Age - 28th March 2001
Author: Darren Gray

Australia's top indigenous figure, Geoff Clark, declared yesterday that Aboriginal leaders were not sweeping claims of corruption in their communities under the carpet.

The Aboriginal and Torres Strait Islander Commission chairman's assurance came after a South Australian Aboriginal leader warned that some indigenous communities would be extinct within 15 years if corruption was not wiped out.

Brian Butler, the ATSIC commissioner for South Australia, claimed that unscrupulous managers had robbed at least 10 indigenous communities of millions of dollars.

Mr Butler warned that one community would be wiped out in 10 years, and in 15 to 20 years others would be gone unless corruption was defeated.

Mr Butler said some store managers were paying off indigenous community councillors and charging exorbitant prices for simple grocery items, including milk and bread.

"It is widespread," he said. "We have been trying to focus the spotlight on bad store operations around this country for a long time. Exorbitant prices are being paid for bread and milk - $10 and $20 sometimes for a can of milk," he told ABC radio.
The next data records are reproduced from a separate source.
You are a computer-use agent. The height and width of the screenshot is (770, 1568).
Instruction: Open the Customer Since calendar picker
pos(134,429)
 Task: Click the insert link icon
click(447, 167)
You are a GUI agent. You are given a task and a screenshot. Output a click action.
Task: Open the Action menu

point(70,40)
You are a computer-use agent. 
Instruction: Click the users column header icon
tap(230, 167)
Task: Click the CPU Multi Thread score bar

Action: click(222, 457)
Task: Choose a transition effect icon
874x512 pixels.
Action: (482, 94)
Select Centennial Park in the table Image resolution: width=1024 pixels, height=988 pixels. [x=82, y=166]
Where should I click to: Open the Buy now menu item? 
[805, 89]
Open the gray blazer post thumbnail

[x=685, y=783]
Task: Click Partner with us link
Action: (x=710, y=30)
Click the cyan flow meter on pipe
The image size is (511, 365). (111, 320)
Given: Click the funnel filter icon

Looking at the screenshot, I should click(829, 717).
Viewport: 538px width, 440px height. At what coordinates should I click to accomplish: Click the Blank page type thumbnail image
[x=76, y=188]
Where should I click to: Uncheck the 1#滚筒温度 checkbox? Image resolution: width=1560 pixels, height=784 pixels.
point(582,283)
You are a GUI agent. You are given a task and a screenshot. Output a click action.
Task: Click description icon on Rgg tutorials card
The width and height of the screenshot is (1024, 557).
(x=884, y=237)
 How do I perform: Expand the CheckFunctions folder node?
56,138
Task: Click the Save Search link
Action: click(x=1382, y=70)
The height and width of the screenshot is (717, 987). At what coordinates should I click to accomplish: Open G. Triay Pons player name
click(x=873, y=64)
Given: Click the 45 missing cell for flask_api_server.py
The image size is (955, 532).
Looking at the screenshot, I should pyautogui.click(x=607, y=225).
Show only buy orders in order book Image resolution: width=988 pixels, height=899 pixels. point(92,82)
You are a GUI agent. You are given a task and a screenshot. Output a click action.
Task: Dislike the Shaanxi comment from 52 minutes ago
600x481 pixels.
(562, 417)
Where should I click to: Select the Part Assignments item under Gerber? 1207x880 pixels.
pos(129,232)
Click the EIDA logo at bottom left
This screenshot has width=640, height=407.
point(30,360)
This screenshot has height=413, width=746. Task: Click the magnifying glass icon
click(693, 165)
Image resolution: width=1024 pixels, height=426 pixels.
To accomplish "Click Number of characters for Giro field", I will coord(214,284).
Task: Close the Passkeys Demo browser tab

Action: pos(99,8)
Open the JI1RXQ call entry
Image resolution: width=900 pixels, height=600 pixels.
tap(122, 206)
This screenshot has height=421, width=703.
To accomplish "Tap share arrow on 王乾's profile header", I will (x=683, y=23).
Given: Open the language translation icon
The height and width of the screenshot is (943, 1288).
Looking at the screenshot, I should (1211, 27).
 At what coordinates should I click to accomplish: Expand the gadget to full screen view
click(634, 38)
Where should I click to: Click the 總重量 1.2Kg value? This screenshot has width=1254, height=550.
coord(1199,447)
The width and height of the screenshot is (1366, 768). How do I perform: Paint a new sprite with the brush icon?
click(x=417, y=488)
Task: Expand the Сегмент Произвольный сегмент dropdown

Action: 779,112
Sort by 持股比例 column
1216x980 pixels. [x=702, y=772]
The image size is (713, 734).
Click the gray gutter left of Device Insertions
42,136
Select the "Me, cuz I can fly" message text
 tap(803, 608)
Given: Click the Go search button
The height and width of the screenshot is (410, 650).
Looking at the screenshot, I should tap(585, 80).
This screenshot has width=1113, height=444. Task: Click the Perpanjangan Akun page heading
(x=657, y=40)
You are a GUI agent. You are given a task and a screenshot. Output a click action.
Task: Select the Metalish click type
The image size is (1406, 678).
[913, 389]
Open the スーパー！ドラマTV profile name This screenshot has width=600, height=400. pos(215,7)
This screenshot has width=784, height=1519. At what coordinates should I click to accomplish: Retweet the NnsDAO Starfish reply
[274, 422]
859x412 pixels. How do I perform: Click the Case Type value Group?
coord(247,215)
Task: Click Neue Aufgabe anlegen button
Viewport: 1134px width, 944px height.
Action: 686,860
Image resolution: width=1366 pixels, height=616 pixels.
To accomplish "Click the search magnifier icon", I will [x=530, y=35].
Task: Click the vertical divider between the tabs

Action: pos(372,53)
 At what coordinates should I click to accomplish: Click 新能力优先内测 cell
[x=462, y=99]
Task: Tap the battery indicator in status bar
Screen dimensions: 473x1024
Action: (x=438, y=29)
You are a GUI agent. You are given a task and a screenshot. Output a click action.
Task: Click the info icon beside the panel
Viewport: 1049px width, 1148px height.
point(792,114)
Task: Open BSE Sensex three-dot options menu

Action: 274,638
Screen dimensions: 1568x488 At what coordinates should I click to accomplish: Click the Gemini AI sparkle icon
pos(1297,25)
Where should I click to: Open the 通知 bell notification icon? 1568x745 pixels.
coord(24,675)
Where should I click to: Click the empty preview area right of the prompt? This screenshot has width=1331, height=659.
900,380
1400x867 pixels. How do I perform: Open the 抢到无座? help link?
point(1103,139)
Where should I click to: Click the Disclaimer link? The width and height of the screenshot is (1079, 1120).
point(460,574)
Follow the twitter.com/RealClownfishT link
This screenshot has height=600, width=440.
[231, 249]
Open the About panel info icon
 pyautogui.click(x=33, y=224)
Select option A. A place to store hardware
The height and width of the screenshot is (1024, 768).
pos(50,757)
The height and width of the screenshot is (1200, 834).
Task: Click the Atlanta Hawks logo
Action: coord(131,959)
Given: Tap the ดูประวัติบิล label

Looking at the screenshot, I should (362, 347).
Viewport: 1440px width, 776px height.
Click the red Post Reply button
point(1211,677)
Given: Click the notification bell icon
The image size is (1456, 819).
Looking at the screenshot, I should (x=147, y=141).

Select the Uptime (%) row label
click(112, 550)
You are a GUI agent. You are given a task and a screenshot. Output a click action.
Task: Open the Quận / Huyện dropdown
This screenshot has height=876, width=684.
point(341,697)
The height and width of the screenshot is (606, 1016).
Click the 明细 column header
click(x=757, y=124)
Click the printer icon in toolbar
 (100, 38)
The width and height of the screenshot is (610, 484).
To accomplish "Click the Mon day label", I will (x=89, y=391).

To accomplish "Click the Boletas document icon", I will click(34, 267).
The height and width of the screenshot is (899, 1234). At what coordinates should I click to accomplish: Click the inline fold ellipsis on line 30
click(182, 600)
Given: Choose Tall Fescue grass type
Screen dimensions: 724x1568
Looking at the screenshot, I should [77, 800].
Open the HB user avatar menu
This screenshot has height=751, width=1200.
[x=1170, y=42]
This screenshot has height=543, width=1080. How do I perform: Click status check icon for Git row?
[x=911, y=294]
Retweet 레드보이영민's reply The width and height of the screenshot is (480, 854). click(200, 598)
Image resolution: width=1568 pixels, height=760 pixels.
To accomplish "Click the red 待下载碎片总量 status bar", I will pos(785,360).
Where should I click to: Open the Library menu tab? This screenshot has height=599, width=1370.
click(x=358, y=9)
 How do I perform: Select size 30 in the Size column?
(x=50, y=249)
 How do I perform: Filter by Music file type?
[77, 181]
Mr Clark said that ATSIC's own fraud awareness unit was now investigating allegations of bribery and fraud. It was difficult for police forces to investigate allegations of fraud in remote Australian areas, he said.

Allegations had to be traced, investigated and substantiated, and this was often a difficult process, Mr Clark said.

The ATSIC chairman was speaking a day after a national policy conference convened by ATSIC was told that corruption was a problem in Aboriginal communities.

Allegations of fraud in Aboriginal communities was a "serious issue" and they had to be tackled in a "sophisticated and mature manner", he said.

Although not specifying which communities had been affected, Melbourne academic Marcia Langton told the conference on Tuesday that "transient" workers were cleaning out Aboriginal communities. "A lot of Aboriginal money is going AWOL," she said.

Responding to the corruption claims, Aboriginal Affairs Minister Philip Ruddock said people with evidence of corruption should come forward.

"If there is evidence there are secret commissions being paid to run businesses in remote communities because they can profiteer, then secret commissions paid to individuals to get those sorts of approvals are a criminal offence," Mr Ruddock said.

Mr Clark said some wrongdoing in Aboriginal communities was at levels no different to the general community.

"I think the hysteria in relation to this issue should be looked at in context, because I think that at the end of the day what we need is good governance, we need to have communities who have the capacity to manage their own affairs," he said.